To best represent the boundary conditions in the experimental testing, fixed support was applied to the end surface of the far steel plate, and a displacement of 7 mm was applied to the end surface of the other steel plate in the second load step of the simulation. Bolt pretension was applied at a pretension load of 2000 N to each steel bolt in the connection to simulate the effect of 4 N.m of torque in the M10 bolts. The pretensioning setup consisted of linearly applying the 2000 N pretension load in the first load step, then locking the pretension load for the second load step while the displacement was applied.
The simulation results are shown overlayed on the load vs. displacement graph of the unconfined experimental data in Figure 15. The comparison between simulated and experimental results shows that the simulation results are consistent with experimental data, thus verifying the numerical model.

5. Analysis and Discussion of Results

Comparison of each graph of experimental results led to several implications. First, the beginning and end displacements of different sections of the graphs generally appeared to be consistent across the different levels of confinement. Secondly, there were similarities in the tensile loading values in some areas of the graph. Thirdly, the slopes of certain portions of each graph generally matched each other. These observations suggested that the behaviour of PSB bolted connections in the experiment could be broken into three general regions of the graph, denoted as phases, as annotated and shown in Figure 16.
A summary of the approximate maximum connection loads at the end of each phase relative to the level of confinement is tabulated in Table 3, and the patterns and activities observed within each phase are discussed.

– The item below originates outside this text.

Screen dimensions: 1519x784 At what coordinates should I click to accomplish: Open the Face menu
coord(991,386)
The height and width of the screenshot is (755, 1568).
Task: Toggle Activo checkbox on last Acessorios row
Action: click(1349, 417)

5.1. Phase 1—Independent of Confinement

The Phase 1 portion of the graphs demonstrated linear behaviour in all experimental arrangements regardless of the presence of any confinement or confinement pressure. The maximum loads observed within this phase were consistently between 20 kN and 40 kN and occurred at point (a), with the confined experiments demonstrating slightly higher loads than unconfined. The slope of this phase showed minor variability between results, broadly suggesting independence of any confinement effect and consistency of material properties between experiments. At the end of Phase 1, damage analysis of the unconfined simulation model revealed the early onset of compressive matrix damage surrounding the bolt holes, as shown by the section plane in Figure 17.
This is due to the bolts compressing the material ahead of the bolt hole and the surrounding area, thus causing damage early in the loading process in this region. In contrast, matrix compressive damage in Phases 2 and 3 remained relatively constant until the point of failure. Although evidence suggests that compressive matrix damage is not the leading cause of failure in the connection, the Phase 1 compromise in matrix compressive strength occurring early in the loading process is likely to affect the ultimate strength of the connection. As such, it is hypothesised that mitigating the early onset of this damage may increase ultimate connection strength. This can be done by installing cover plates or washers underneath the bolts with appropriate pre-tensioning [58,59]; however, further experimentation is required to verify this hypothesis.

5.2. Phase 2—Independent of Confinement

In Figure 16 phase 2 began at point (a) and demonstrated a significant increase in slope from Phase 1, suggesting an increase in connection stiffness under loading. This slope continued until the end of the phase at point (b). The fact that the increased slope at the beginning of this phase occurred at the same approximate point in all experimental tests demonstrates that, similar to Phase 1, this phase was also independent of confinement and confinement pressure.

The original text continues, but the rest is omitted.